(Reuters) - Groupon Inc, which runs the world’s largest online coupon site, has agreed to an $8.5 million settlement of nationwide litigation alleging the expiration dates on its coupons are illegal.
The settlement resolves 17 lawsuits that had been combined in a federal court in San Diego and which accused the Chicago-based company and retailers it works with of violating federal and state consumer protection laws.
News of the settlement surfaced after Groupon unexpectedly revised on Friday its results for the fourth quarter, its first as a public company, and said it had a “material weakness” in its internal controls because of a failure to set aside enough money for customer refunds.
Groupon shares closed down $3.10, or 16.9 percent, at $15.28 on the Nasdaq on Monday.
In the lawsuits, the plaintiffs said Groupon violated laws such as the federal Credit Card Accountability Responsibility and Disclosure Act, which prohibits the sale of gift cards that expire in fewer than five years.

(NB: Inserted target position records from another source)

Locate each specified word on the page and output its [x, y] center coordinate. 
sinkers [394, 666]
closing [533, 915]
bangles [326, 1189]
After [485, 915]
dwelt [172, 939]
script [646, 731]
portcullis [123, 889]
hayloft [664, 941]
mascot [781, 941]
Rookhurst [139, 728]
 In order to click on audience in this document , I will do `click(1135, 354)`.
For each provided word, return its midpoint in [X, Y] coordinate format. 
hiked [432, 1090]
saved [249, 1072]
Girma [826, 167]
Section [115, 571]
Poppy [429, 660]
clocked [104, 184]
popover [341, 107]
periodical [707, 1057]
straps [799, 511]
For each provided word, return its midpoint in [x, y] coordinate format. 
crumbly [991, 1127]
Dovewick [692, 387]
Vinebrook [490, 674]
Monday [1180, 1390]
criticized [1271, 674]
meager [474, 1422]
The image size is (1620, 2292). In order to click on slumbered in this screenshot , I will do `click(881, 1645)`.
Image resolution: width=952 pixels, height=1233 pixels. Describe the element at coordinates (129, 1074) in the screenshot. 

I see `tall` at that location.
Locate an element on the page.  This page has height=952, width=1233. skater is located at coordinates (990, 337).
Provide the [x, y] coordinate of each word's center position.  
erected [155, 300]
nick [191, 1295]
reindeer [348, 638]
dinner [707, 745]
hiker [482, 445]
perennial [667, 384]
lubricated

The plaintiffs said Groupon “effectively creates a sense of urgency” among consumers to buy its vouchers by offering “daily deals” for a short amount of time, usually 24 hours.
“Consumers therefore feel pressured and are rushed into buying the gift certificates and unwittingly become subject to the onerous sales conditions imposed,” including a ban on cash refunds and a requirement that gift certificates be used in a single transaction, court papers show.
Groupon denied liability in agreeing to settle, according to the settlement papers. Spokeswoman Julie Mossler said the company does not discuss pending litigation.
John Stoia, a lawyer at Robbins Geller Rudman & Dowd representing the plaintiffs, did not immediately respond to a request for comment.
The settlement requires approval by U.S. District Judge Dana Sabraw in San Diego.
It covers consumers who received Groupon vouchers between November 2008 and December 1, 2011. These people may redeem the vouchers past the expiration dates, or recover from the $8.5 million settlement fund.
The company also agreed over the next three years not to sell more than 10 percent of its daily deals with expiration dates of fewer than 30 days.
Groupon went public last November in one of the most highly anticipated initial public offerings of an Internet company.
However, some analysts and investors criticized its accounting and Groupon changed how it reports results under pressure from regulators. The company’s rivals include Amazon.com Inc and LivingSocial.
The case is In re: Groupon Marketing and Sales Practices Litigation, U.S. District Court, Southern District of California, No. 11-md-02238.